Parker was born August 29, 1920 in Kansas City, Kansas. He began playing the saxophone at age 11 and by 1938 was touring nightclubs and other venues in the southwest. In 1939, he moved to New York City where on November 26, 1945, he led a recording session for the Savoy label, marketed as the “greatest jazz session ever.” During his career, Parker played a leading role in the development of bebop and his innovative approaches exercised enormous influence on his contemporaries.

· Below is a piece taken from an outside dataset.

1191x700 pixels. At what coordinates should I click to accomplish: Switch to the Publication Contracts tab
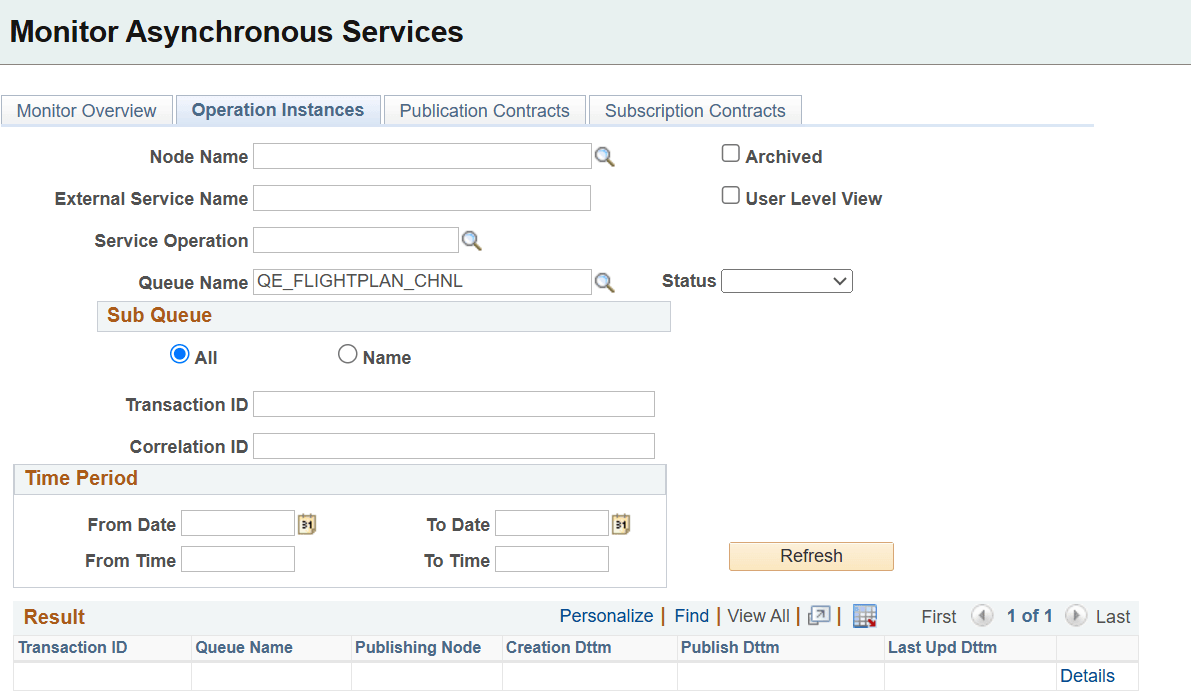[484, 110]
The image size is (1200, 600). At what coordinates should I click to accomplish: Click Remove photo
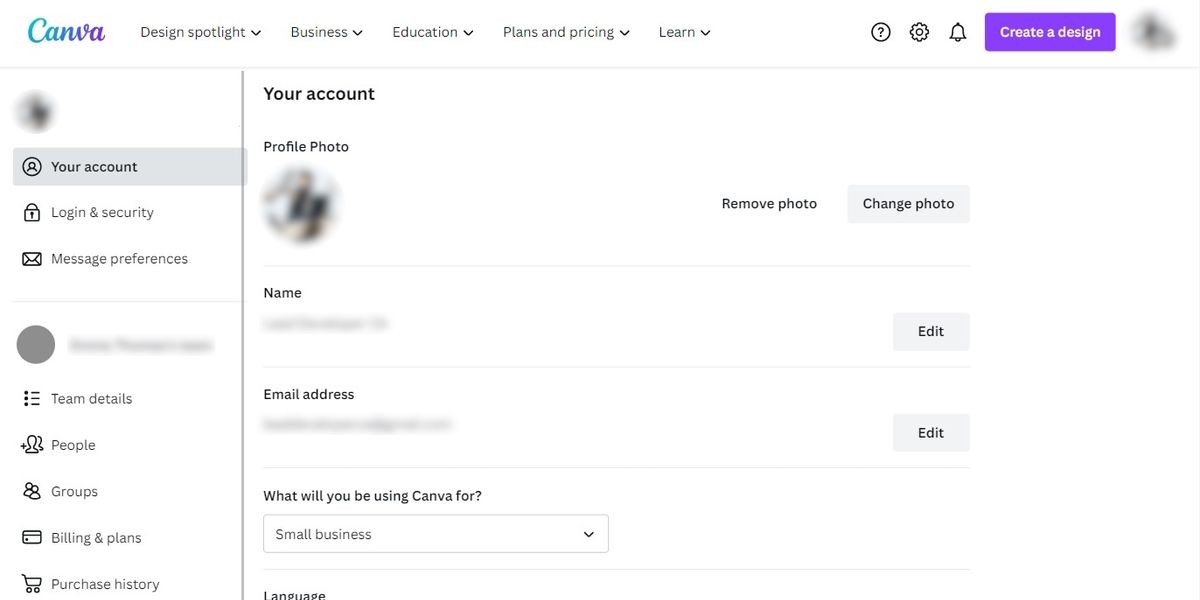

Parker was inducted into the Down Beat Jazz Hall of Fame in 1955 and the Big Band Hall of Fame in 1979. In 1984, Parker was posthumously honored with a Grammy Lifetime Achievement Award, in 1995, the United States Postal Service issued a commemorative postage stamp in his honor and in 2002 the Library of Congress honored his recording “Ko-Ko” (1945) by adding it to the National Recording Registry. Four of his recordings have been inducted into the Grammy Hall of Fame as having “qualitative or historical significance.”
Much has been written about Parker, including “Charlie Parker” (1960) and “Bird: The Legend of Charlie Parker” (1962). A memorial to Parker, featuring a 10 foot tall bronze head, is located in Kansas City near the American Jazz Museum.